Sin embargo, en la memoria colectiva siempre se destaca un nombre, o pocos como mucho, por encima de todos. En este caso, los mayores protagonistas siempre quedarán como Iniesta, el goleador de la final (igual que el gol de Torres siempre será la gran imagen de la Eurocopa, pese a que Villa fue el pichichi del Campeonato, al igual que en el Mundial) y sobre todo Casillas, el salvador del equipo ante Paraguay y Holanda, ante Cardozo y Robben. El portero madridista, pese a su mal inicio de Mundial, fue ganando confianza a partir del partido contra Paraguay, y luego contra Alemania y especialmente contra Holanda fue decisivo. El fútbol es como es, y la primera parte del campeonato de Iker será lo de menos en el recuerdo. Casillas siempre será el héroe del Mundial, por encima de Iniesta, Villa, Puyol o cualquier otro.

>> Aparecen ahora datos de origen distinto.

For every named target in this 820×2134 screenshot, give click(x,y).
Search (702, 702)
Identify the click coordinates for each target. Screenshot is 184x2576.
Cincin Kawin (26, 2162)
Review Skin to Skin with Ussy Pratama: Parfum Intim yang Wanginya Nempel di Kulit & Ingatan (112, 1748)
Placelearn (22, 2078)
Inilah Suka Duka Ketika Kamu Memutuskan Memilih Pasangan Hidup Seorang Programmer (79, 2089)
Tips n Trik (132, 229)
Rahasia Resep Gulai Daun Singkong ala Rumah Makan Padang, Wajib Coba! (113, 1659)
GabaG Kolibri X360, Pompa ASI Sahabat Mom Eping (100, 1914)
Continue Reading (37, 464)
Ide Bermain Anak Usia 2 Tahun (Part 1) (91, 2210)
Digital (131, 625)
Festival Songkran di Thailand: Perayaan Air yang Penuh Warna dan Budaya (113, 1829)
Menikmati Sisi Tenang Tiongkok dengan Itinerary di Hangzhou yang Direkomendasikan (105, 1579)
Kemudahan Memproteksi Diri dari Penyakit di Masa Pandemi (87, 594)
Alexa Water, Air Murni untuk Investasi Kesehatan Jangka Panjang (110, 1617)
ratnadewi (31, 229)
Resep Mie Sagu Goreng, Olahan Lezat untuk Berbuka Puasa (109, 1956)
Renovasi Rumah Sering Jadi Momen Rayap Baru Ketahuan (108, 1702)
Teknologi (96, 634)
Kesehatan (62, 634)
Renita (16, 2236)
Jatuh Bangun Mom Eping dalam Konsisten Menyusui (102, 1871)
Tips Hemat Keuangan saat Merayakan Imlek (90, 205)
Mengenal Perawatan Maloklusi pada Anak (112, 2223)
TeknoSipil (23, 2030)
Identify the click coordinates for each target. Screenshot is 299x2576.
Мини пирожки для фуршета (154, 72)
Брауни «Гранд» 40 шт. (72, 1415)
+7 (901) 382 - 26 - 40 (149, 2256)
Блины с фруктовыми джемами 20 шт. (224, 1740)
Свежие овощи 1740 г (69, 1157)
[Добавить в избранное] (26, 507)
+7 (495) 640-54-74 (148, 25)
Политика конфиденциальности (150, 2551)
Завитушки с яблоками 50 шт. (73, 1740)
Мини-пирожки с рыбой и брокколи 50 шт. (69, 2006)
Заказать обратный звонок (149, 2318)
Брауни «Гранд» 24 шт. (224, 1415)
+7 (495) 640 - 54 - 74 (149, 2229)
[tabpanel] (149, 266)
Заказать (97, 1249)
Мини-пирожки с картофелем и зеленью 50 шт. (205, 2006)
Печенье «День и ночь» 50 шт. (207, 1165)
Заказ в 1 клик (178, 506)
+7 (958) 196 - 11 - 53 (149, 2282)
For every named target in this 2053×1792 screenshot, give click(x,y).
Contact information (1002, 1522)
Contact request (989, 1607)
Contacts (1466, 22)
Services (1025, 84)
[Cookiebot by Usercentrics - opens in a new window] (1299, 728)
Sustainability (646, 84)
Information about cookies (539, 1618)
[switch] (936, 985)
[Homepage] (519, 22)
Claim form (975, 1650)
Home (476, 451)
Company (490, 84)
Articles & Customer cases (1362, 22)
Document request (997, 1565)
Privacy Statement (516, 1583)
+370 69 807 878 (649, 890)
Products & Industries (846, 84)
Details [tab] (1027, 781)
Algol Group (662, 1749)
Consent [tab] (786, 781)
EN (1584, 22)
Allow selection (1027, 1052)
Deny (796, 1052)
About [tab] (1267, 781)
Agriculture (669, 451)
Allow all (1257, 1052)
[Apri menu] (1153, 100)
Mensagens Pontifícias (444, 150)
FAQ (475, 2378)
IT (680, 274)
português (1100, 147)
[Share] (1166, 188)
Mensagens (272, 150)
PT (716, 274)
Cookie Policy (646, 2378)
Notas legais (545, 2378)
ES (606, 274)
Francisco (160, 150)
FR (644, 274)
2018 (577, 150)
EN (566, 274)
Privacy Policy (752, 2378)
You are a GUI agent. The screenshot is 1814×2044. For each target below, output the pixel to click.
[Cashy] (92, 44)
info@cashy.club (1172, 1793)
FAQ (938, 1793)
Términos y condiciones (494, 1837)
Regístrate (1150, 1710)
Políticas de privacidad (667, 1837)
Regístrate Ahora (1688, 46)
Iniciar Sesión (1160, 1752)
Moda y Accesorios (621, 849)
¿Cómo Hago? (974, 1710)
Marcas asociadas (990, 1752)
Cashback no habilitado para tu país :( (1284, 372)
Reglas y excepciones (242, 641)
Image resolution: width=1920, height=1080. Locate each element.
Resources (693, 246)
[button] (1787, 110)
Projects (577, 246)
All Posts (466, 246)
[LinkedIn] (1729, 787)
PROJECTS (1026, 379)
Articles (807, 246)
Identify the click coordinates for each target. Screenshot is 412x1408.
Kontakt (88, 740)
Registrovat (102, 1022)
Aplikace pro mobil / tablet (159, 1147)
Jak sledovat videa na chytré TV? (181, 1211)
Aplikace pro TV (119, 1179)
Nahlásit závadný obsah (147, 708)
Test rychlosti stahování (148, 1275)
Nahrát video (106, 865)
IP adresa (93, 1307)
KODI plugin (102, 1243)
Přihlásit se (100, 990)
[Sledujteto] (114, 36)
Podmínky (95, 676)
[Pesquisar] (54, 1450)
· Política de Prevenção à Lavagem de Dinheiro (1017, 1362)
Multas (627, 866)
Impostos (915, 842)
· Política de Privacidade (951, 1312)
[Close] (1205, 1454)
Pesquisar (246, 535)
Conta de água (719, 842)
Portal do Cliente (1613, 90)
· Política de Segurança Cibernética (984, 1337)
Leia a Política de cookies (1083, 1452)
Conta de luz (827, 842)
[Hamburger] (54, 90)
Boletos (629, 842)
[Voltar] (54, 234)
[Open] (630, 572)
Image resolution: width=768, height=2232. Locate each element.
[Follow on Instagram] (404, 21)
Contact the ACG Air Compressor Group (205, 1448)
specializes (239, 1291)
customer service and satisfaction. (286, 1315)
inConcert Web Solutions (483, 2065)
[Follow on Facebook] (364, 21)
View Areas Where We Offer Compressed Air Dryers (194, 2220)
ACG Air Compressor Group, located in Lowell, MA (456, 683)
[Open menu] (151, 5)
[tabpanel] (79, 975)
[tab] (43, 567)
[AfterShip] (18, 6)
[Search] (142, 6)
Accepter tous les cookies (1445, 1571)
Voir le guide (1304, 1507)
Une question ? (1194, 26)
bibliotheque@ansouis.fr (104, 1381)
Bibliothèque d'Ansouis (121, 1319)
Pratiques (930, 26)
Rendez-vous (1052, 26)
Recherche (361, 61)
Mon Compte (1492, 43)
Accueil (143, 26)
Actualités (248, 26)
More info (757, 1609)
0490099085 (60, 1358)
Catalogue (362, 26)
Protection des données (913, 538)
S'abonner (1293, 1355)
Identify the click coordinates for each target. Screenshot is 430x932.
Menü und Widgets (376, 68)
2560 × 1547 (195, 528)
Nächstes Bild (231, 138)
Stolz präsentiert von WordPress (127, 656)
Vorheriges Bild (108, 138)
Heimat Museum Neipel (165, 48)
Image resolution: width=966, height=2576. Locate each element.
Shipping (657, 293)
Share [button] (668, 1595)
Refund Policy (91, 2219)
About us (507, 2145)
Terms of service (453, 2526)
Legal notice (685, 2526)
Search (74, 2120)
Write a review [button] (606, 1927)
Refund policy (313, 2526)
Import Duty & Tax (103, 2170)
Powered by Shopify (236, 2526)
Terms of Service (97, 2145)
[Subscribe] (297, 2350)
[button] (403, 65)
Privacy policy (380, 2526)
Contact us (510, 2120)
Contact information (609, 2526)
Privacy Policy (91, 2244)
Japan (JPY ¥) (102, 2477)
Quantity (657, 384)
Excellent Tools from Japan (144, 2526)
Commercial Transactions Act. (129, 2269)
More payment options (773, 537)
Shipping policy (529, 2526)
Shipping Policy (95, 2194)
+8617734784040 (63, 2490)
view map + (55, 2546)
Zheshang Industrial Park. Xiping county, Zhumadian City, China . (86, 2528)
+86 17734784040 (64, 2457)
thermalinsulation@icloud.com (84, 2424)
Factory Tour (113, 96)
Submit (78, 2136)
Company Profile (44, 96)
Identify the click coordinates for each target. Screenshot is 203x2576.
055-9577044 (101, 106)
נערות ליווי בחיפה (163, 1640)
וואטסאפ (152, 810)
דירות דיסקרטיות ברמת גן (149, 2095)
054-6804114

A sus importantísimas paradas, se suma lo querido que es por la afición este mostoleño con cara de niño bueno y guapo; el hecho de que es el buque insignia del Madrid, y también incluso su relación con Sara Carbonero, muy criticada durante el Mundial por mucha gente, pero bendecida y celebrada por todos tras la victoria final, tras la cual toda España se puso romántica con el gran momento televisivo del beso entre ambos.
Así somos, criticones y optimistas en la derrota, pero generosos y optimistas en la victoria. Y, en la base de todo...el penalty de Cardozo.